Australia: police bust money laundering scheme involving pokies

Three people have been charged with money laundering by the Australian Federal Police.
Three people have been charged with money laundering by the Australian Federal Police.

A greyhound track in Melbourne was raided by police for allegedly laundering AU$4.7m through pokie machines.

Australia.- The Australian Federal Police (AFP) claim to have dismantled a money laundering operation that used slot machines. Three people are being investigated.

According to, money was laundered through the cash purchase of winning jackpots from patrons at Greyhounds Entertainment in Springvale. The buyers then deposited the winning cheques into a bank and attributed them as legitimate gambling winnings to conceal their origins.

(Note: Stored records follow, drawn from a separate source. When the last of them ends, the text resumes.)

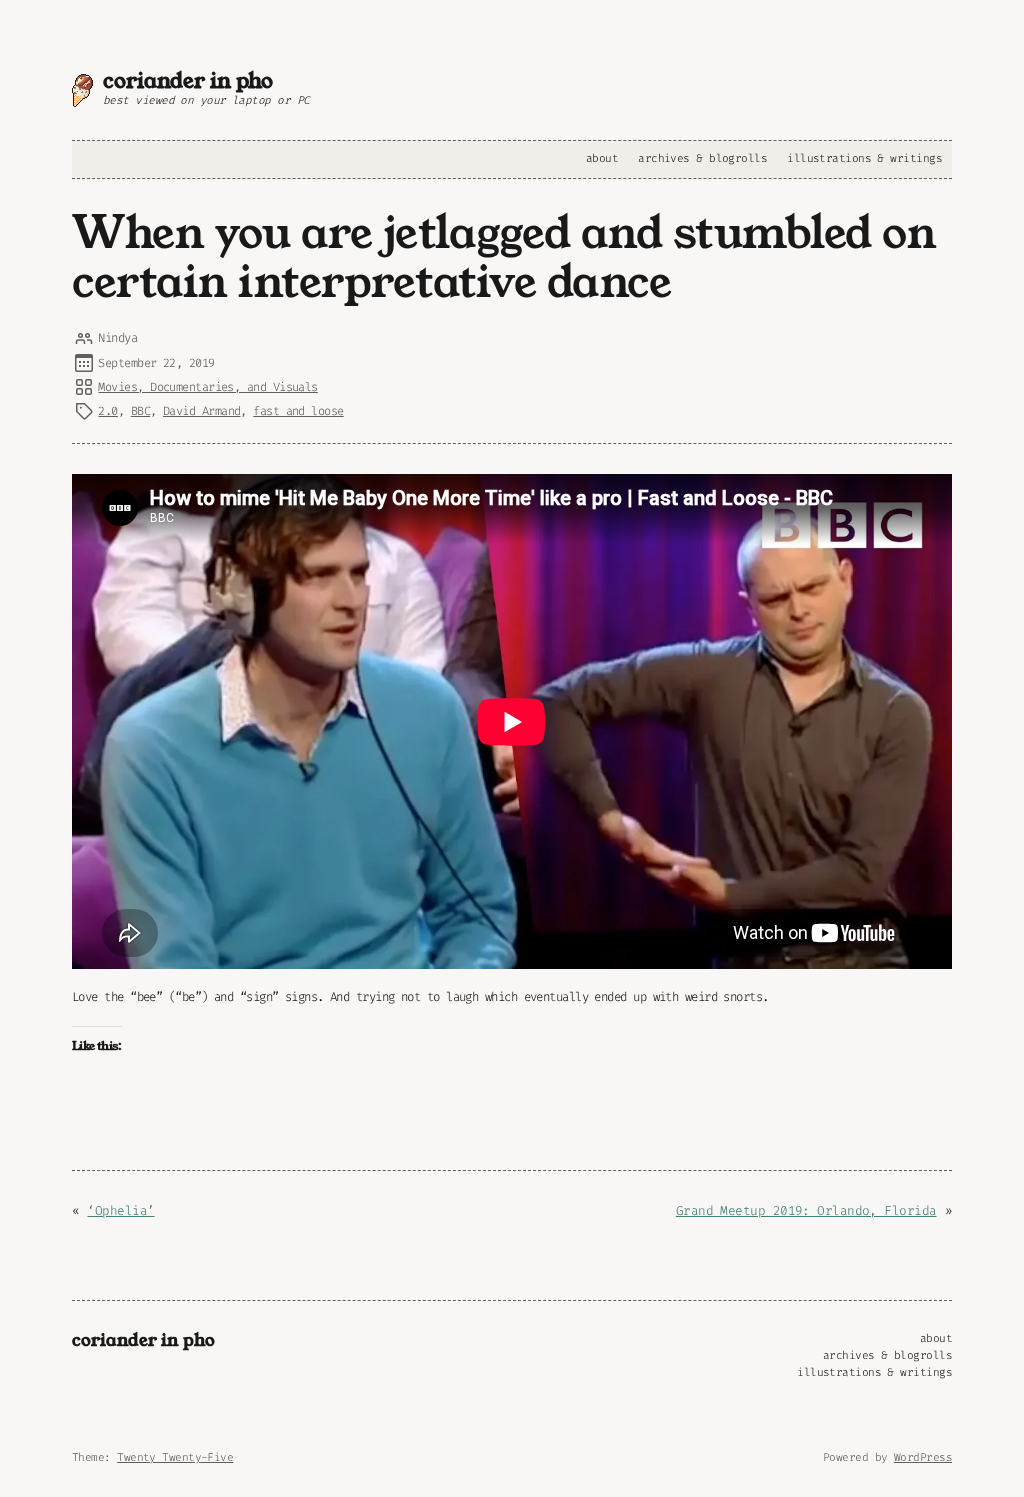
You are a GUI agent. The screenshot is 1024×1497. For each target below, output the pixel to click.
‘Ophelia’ (120, 1210)
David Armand (201, 411)
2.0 (107, 411)
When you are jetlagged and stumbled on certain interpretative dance (504, 258)
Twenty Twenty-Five (175, 1457)
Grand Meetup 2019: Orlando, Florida (806, 1210)
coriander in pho (188, 81)
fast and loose (298, 411)
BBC (140, 411)
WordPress (923, 1457)
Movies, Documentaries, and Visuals (207, 387)
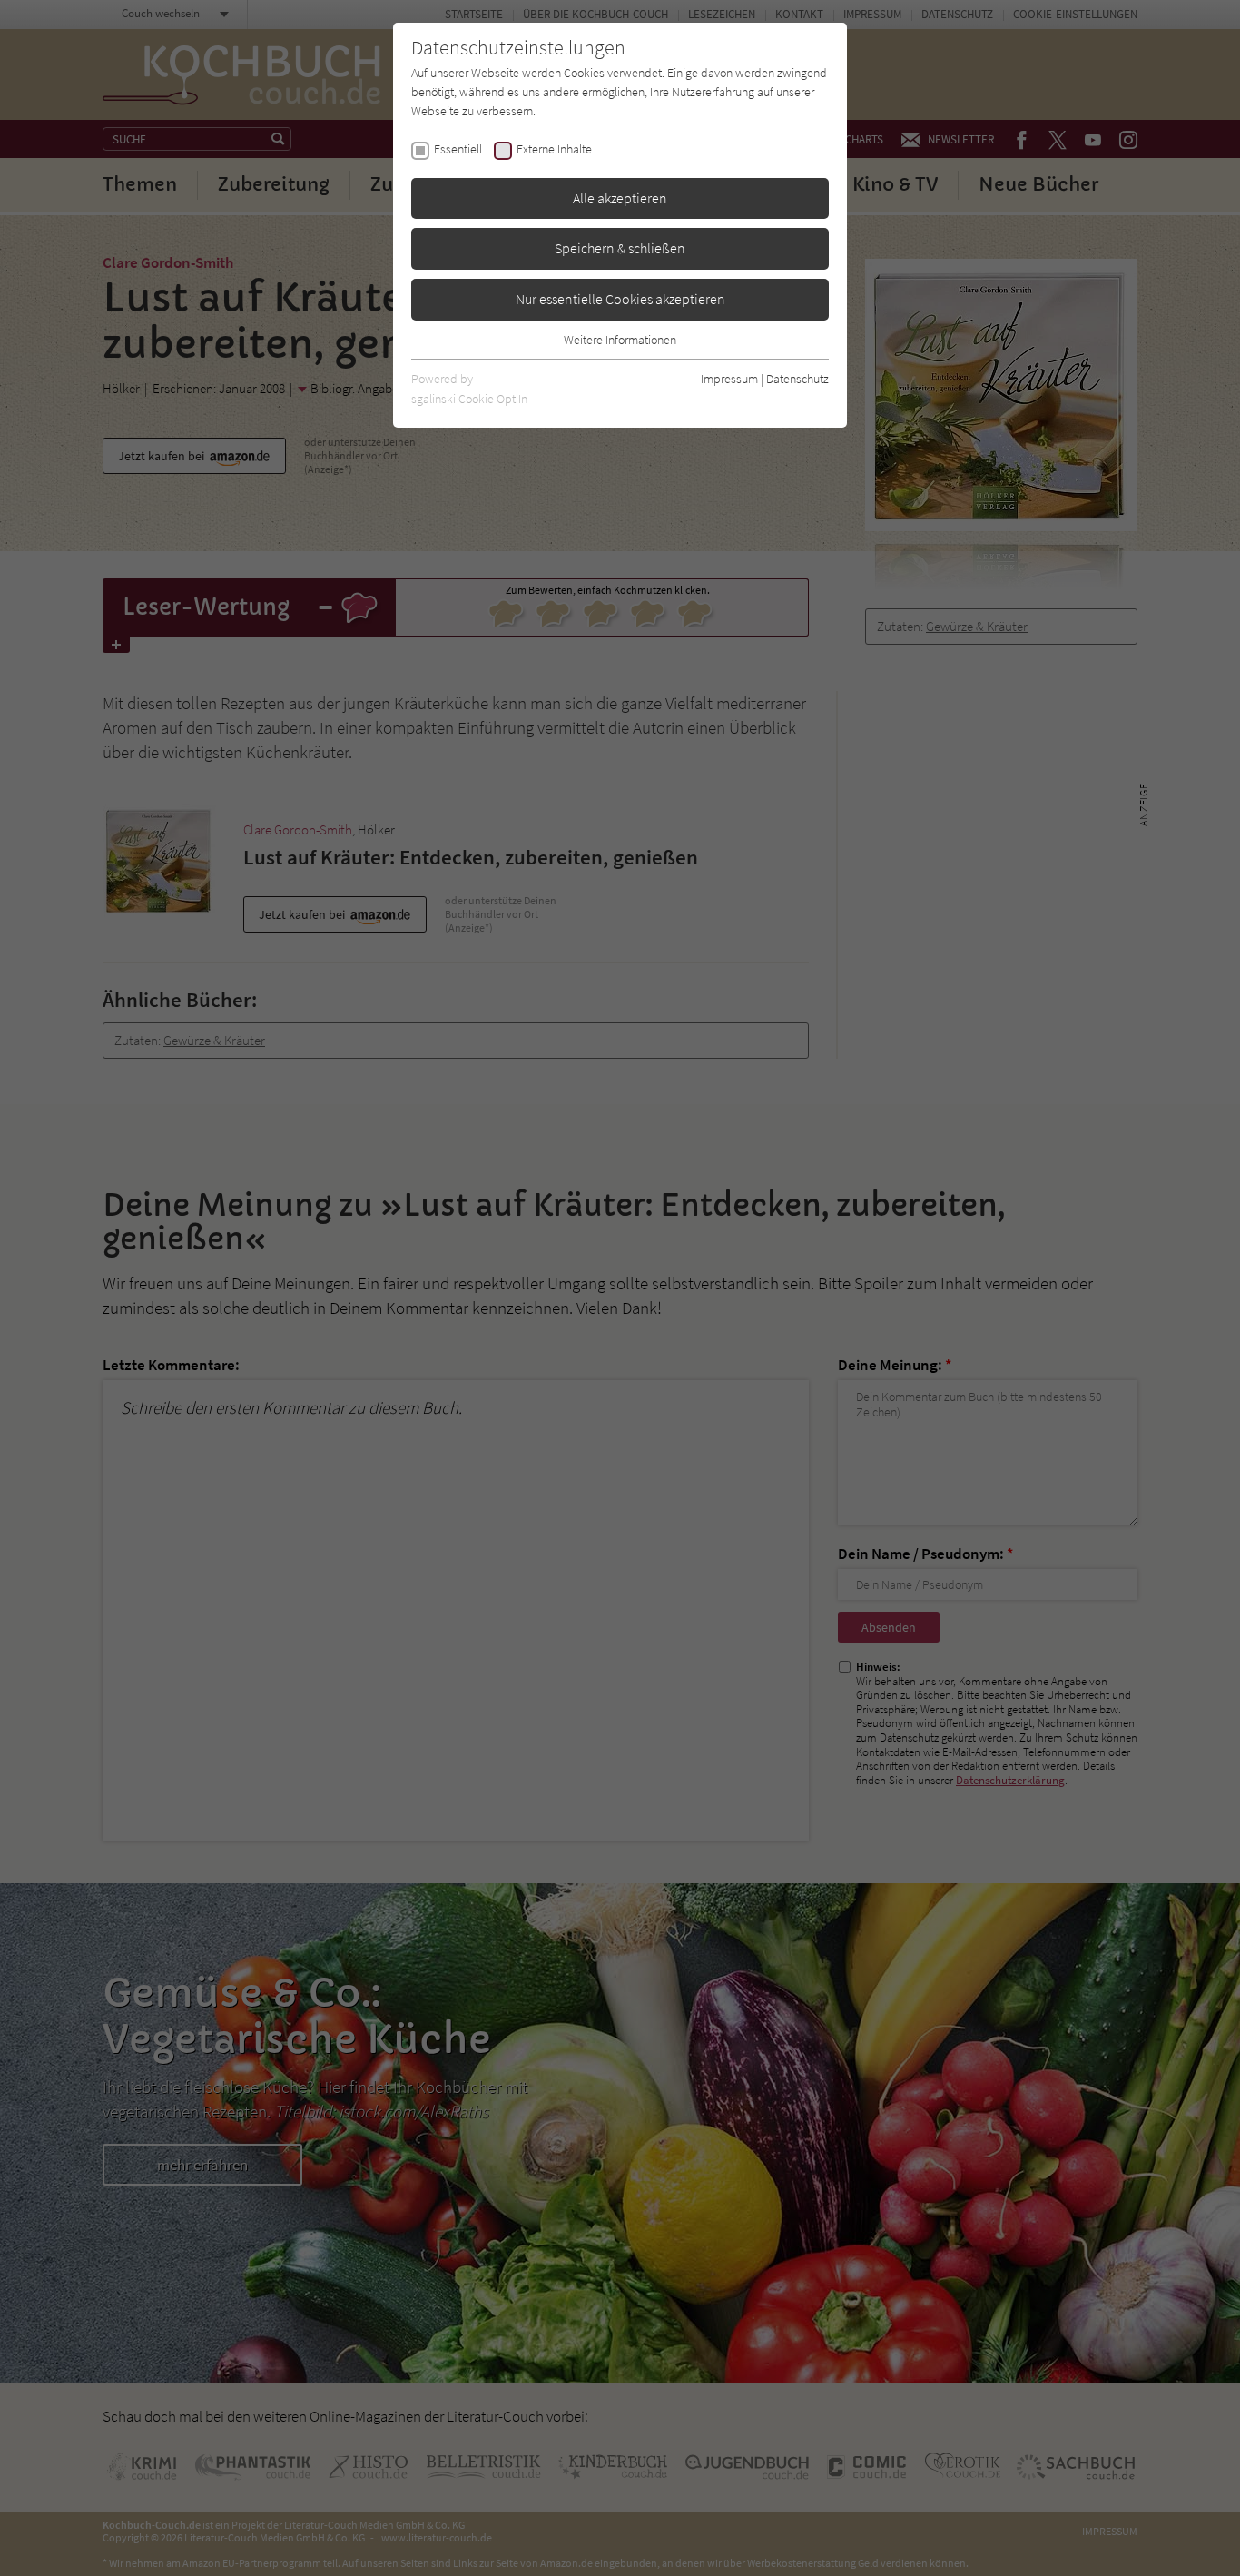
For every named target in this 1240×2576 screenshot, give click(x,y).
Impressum (729, 378)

The investigation, conducted in conjunction with AUSTRAC, the Victorian Gambling & Casino Control Commission and NAB, detected an abnormally high number of cheques between November 2021 and June 2022 when compared to other gaming venues. About 73 per cent of them, worth more than AU$4.7m, were sent to a group of customers suspected of being linked to money laundering.

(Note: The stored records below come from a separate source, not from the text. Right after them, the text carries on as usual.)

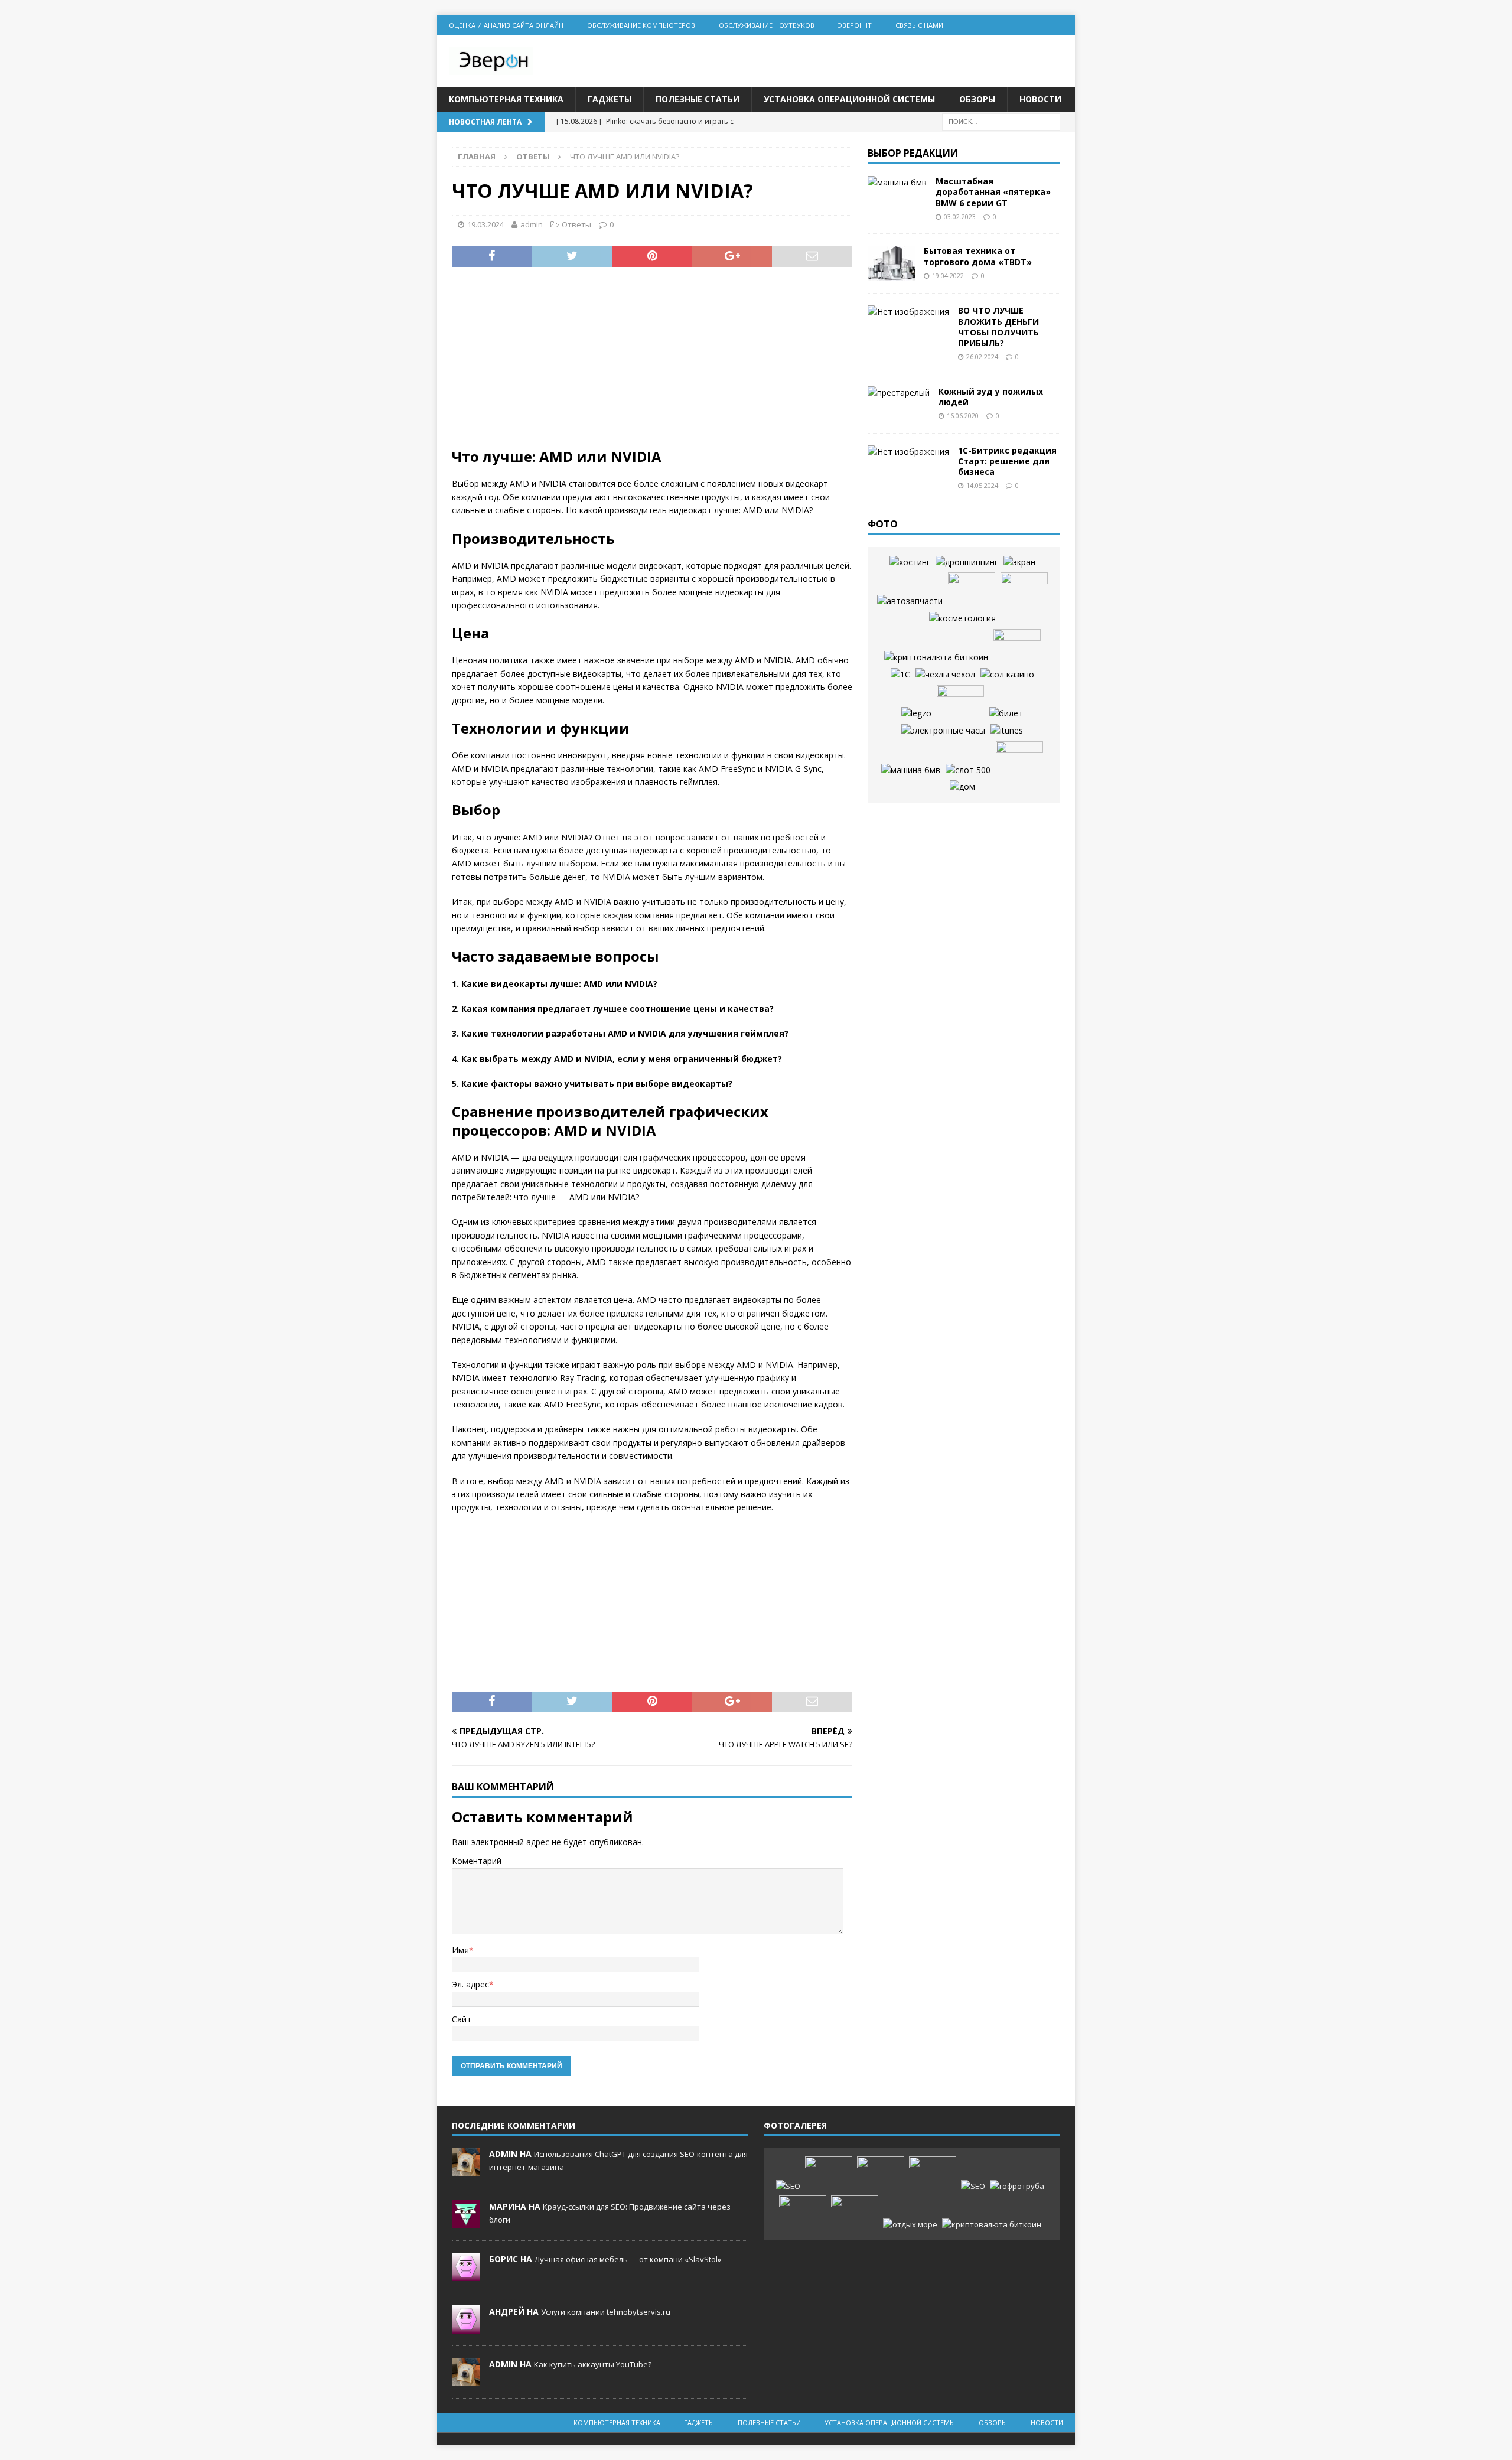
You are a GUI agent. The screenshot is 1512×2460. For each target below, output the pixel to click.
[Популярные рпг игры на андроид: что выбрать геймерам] (880, 2174)
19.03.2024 (485, 224)
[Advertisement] (652, 364)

The suspected leader of the group, a 49-year-old woman from Springvale South, was arrested on Tuesday. The suspected “key brokers”, a 63-year-old man and 61-year-old woman from Noble Park, have also been arrested. The trio will appear in Melbourne Magistrates Court on Thursday (September 8). The maximum penalty for money laundering is 20 years in prison.

Raegan Stewart, AFP acting assistant commissioner, said: “Licensed clubs and gaming venues should already be on notice that they are a significant risk for money laundering activities, and are often misused by individuals for criminal intent.

“Police target those seeking to profit from selling drugs or stealing from law-abiding citizens, but venues are reminded they cannot turn a blind eye to criminal activity – the risk and consequences for our communities are too high.”

Stewart did not rule out making any additional arrests among those who allegedly sold their winning jackpots. Annette Kimmitt, VGCCC chief executive, added that over the last 18 months, Greyhounds Entertainment accounted for 13 per cent of cheques issued by licensed venues in the state.

She said: “There‘s nothing to indicate that the shareholders of this venue are involved at this stage. But investigations are ongoing into the venue itself and its staff.”